┌─ The records

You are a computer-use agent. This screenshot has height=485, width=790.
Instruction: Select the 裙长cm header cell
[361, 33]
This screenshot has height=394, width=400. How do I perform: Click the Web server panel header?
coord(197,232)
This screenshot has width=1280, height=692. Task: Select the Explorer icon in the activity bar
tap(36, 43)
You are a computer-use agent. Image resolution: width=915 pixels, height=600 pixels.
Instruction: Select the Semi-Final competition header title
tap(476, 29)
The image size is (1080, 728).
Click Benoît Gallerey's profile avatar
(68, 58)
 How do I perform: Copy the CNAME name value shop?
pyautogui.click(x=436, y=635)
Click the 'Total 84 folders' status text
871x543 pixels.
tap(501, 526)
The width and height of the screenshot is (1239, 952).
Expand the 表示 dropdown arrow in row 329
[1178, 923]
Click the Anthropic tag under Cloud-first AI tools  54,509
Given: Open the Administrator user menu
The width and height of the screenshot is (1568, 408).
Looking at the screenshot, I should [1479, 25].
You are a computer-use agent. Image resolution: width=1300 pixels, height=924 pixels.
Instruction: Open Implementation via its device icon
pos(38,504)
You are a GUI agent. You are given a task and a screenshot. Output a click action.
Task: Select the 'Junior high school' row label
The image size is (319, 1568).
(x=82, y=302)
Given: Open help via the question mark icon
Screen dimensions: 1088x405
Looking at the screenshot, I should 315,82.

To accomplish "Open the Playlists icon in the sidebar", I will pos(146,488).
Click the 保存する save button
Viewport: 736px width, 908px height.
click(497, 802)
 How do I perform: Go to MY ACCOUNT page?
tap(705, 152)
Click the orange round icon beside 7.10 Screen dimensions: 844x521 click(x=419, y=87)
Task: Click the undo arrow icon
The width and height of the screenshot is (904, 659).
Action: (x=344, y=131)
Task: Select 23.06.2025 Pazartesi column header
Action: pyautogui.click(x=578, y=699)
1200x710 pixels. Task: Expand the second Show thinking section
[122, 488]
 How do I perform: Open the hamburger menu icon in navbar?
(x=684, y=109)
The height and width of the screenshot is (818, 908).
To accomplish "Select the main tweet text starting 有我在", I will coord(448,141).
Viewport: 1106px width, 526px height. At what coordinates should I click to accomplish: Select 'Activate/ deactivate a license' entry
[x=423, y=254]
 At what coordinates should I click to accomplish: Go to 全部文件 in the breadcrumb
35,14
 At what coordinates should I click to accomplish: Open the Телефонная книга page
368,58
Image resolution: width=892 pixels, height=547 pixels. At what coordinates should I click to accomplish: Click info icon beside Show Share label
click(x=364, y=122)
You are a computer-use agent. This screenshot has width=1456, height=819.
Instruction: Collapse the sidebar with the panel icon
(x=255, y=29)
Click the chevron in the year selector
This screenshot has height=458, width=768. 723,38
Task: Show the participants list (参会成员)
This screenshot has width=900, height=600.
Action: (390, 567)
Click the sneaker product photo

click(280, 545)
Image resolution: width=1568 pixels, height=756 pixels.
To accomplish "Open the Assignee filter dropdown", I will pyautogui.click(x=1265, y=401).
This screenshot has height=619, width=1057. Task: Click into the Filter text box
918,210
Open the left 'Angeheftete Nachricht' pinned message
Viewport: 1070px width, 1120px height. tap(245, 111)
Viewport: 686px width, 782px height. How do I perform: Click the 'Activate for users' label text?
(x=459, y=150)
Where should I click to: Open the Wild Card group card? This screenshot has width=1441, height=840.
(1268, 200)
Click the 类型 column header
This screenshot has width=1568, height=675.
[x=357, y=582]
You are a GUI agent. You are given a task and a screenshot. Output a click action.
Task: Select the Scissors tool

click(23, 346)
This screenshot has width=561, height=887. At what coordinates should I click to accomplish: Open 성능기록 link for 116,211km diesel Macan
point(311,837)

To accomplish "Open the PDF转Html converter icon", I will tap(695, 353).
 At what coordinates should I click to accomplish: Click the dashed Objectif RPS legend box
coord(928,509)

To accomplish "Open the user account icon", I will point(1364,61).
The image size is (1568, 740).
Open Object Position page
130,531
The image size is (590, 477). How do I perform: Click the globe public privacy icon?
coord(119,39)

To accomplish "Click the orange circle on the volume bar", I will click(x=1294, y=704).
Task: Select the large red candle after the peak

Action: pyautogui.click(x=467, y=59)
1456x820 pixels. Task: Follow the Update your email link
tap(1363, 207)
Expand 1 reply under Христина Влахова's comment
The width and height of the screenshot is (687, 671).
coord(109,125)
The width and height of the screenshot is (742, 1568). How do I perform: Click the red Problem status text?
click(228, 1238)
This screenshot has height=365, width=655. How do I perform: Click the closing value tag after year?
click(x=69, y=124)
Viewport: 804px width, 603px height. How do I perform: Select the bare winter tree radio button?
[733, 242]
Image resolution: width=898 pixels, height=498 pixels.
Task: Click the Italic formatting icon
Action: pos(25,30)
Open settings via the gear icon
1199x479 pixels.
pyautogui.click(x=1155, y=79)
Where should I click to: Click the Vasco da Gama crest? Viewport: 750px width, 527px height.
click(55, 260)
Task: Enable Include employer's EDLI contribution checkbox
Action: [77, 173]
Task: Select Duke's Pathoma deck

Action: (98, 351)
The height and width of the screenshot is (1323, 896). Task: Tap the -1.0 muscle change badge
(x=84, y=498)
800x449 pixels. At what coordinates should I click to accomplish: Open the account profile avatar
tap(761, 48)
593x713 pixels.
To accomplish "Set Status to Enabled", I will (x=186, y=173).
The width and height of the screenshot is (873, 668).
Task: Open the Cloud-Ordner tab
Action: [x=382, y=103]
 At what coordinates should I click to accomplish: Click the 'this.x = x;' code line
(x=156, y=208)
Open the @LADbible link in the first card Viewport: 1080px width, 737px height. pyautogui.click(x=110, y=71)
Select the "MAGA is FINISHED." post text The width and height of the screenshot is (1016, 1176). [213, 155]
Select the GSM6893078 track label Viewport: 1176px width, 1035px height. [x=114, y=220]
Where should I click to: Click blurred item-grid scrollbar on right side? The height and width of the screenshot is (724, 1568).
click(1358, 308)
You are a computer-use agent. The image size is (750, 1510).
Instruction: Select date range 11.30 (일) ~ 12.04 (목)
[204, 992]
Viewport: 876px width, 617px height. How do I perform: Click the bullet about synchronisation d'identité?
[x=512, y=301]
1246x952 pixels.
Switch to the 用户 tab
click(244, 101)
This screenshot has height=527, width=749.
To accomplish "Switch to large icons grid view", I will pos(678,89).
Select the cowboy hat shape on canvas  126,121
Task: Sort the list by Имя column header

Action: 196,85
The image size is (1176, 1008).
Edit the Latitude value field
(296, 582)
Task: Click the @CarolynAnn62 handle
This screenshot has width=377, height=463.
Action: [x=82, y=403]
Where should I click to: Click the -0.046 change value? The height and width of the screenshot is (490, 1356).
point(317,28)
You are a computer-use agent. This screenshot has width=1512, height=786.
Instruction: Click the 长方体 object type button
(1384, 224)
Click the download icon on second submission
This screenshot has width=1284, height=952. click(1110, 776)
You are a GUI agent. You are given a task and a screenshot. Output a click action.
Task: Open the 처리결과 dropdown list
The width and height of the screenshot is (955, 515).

└─

Your goal:
Each entry above is to be written out exactly.

Solution to this problem:
You are a computer-use agent. This screenshot has height=485, width=790.
Instruction: Select the 裙长cm header cell
[361, 33]
This screenshot has height=394, width=400. How do I perform: Click the Web server panel header?
coord(197,232)
This screenshot has width=1280, height=692. Task: Select the Explorer icon in the activity bar
tap(36, 43)
You are a computer-use agent. Image resolution: width=915 pixels, height=600 pixels.
Instruction: Select the Semi-Final competition header title
tap(476, 29)
The image size is (1080, 728).
Click Benoît Gallerey's profile avatar
(68, 58)
 How do I perform: Copy the CNAME name value shop?
pyautogui.click(x=436, y=635)
Click the 'Total 84 folders' status text
871x543 pixels.
tap(501, 526)
The width and height of the screenshot is (1239, 952).
Expand the 表示 dropdown arrow in row 329
[1178, 923]
Click the Anthropic tag under Cloud-first AI tools  54,509
Given: Open the Administrator user menu
The width and height of the screenshot is (1568, 408).
Looking at the screenshot, I should [1479, 25].
You are a computer-use agent. Image resolution: width=1300 pixels, height=924 pixels.
Instruction: Open Implementation via its device icon
pos(38,504)
You are a GUI agent. You are given a task and a screenshot. Output a click action.
Task: Select the 'Junior high school' row label
The image size is (319, 1568).
(x=82, y=302)
Given: Open help via the question mark icon
Screen dimensions: 1088x405
Looking at the screenshot, I should 315,82.

To accomplish "Open the Playlists icon in the sidebar", I will pos(146,488).
Click the 保存する save button
Viewport: 736px width, 908px height.
click(497, 802)
 How do I perform: Go to MY ACCOUNT page?
tap(705, 152)
Click the orange round icon beside 7.10 Screen dimensions: 844x521 click(x=419, y=87)
Task: Click the undo arrow icon
The width and height of the screenshot is (904, 659).
Action: (x=344, y=131)
Task: Select 23.06.2025 Pazartesi column header
Action: pyautogui.click(x=578, y=699)
1200x710 pixels. Task: Expand the second Show thinking section
[122, 488]
 How do I perform: Open the hamburger menu icon in navbar?
(x=684, y=109)
The height and width of the screenshot is (818, 908).
To accomplish "Select the main tweet text starting 有我在", I will coord(448,141).
Viewport: 1106px width, 526px height. At what coordinates should I click to accomplish: Select 'Activate/ deactivate a license' entry
[x=423, y=254]
 At what coordinates should I click to accomplish: Go to 全部文件 in the breadcrumb
35,14
 At what coordinates should I click to accomplish: Open the Телефонная книга page
368,58
Image resolution: width=892 pixels, height=547 pixels. At what coordinates should I click to accomplish: Click info icon beside Show Share label
click(x=364, y=122)
You are a computer-use agent. This screenshot has width=1456, height=819.
Instruction: Collapse the sidebar with the panel icon
(x=255, y=29)
Click the chevron in the year selector
This screenshot has height=458, width=768. 723,38
Task: Show the participants list (参会成员)
This screenshot has width=900, height=600.
Action: (390, 567)
Click the sneaker product photo

click(280, 545)
Image resolution: width=1568 pixels, height=756 pixels.
To accomplish "Open the Assignee filter dropdown", I will pyautogui.click(x=1265, y=401).
This screenshot has height=619, width=1057. Task: Click into the Filter text box
918,210
Open the left 'Angeheftete Nachricht' pinned message
Viewport: 1070px width, 1120px height. tap(245, 111)
Viewport: 686px width, 782px height. How do I perform: Click the 'Activate for users' label text?
(x=459, y=150)
Where should I click to: Open the Wild Card group card? This screenshot has width=1441, height=840.
(1268, 200)
Click the 类型 column header
This screenshot has width=1568, height=675.
[x=357, y=582]
You are a GUI agent. You are given a task and a screenshot. Output a click action.
Task: Select the Scissors tool

click(23, 346)
This screenshot has width=561, height=887. At what coordinates should I click to accomplish: Open 성능기록 link for 116,211km diesel Macan
point(311,837)

To accomplish "Open the PDF转Html converter icon", I will tap(695, 353).
 At what coordinates should I click to accomplish: Click the dashed Objectif RPS legend box
coord(928,509)

To accomplish "Open the user account icon", I will point(1364,61).
The image size is (1568, 740).
Open Object Position page
130,531
The image size is (590, 477). How do I perform: Click the globe public privacy icon?
coord(119,39)

To accomplish "Click the orange circle on the volume bar", I will click(x=1294, y=704).
Task: Select the large red candle after the peak

Action: pyautogui.click(x=467, y=59)
1456x820 pixels. Task: Follow the Update your email link
tap(1363, 207)
Expand 1 reply under Христина Влахова's comment
The width and height of the screenshot is (687, 671).
coord(109,125)
The width and height of the screenshot is (742, 1568). How do I perform: Click the red Problem status text?
click(228, 1238)
This screenshot has height=365, width=655. How do I perform: Click the closing value tag after year?
click(x=69, y=124)
Viewport: 804px width, 603px height. How do I perform: Select the bare winter tree radio button?
[733, 242]
Image resolution: width=898 pixels, height=498 pixels.
Task: Click the Italic formatting icon
Action: pos(25,30)
Open settings via the gear icon
1199x479 pixels.
pyautogui.click(x=1155, y=79)
Where should I click to: Click the Vasco da Gama crest? Viewport: 750px width, 527px height.
click(55, 260)
Task: Enable Include employer's EDLI contribution checkbox
Action: [77, 173]
Task: Select Duke's Pathoma deck

Action: (98, 351)
The height and width of the screenshot is (1323, 896). Task: Tap the -1.0 muscle change badge
(x=84, y=498)
800x449 pixels. At what coordinates should I click to accomplish: Open the account profile avatar
tap(761, 48)
593x713 pixels.
To accomplish "Set Status to Enabled", I will (x=186, y=173).
The width and height of the screenshot is (873, 668).
Task: Open the Cloud-Ordner tab
Action: [x=382, y=103]
 At what coordinates should I click to accomplish: Click the 'this.x = x;' code line
(x=156, y=208)
Open the @LADbible link in the first card Viewport: 1080px width, 737px height. pyautogui.click(x=110, y=71)
Select the "MAGA is FINISHED." post text The width and height of the screenshot is (1016, 1176). [213, 155]
Select the GSM6893078 track label Viewport: 1176px width, 1035px height. [x=114, y=220]
Where should I click to: Click blurred item-grid scrollbar on right side? The height and width of the screenshot is (724, 1568).
click(1358, 308)
You are a computer-use agent. The image size is (750, 1510).
Instruction: Select date range 11.30 (일) ~ 12.04 (목)
[204, 992]
Viewport: 876px width, 617px height. How do I perform: Click the bullet about synchronisation d'identité?
[x=512, y=301]
1246x952 pixels.
Switch to the 用户 tab
click(244, 101)
This screenshot has height=527, width=749.
To accomplish "Switch to large icons grid view", I will pos(678,89).
Select the cowboy hat shape on canvas  126,121
Task: Sort the list by Имя column header

Action: 196,85
The image size is (1176, 1008).
Edit the Latitude value field
(296, 582)
Task: Click the @CarolynAnn62 handle
This screenshot has width=377, height=463.
Action: [x=82, y=403]
Where should I click to: Click the -0.046 change value? The height and width of the screenshot is (490, 1356).
point(317,28)
You are a computer-use agent. This screenshot has width=1512, height=786.
Instruction: Click the 长方体 object type button
(1384, 224)
Click the download icon on second submission
This screenshot has width=1284, height=952. click(1110, 776)
You are a GUI agent. You are given a task and a screenshot. Output a click action.
Task: Open the 처리결과 dropdown list
The width and height of the screenshot is (955, 515).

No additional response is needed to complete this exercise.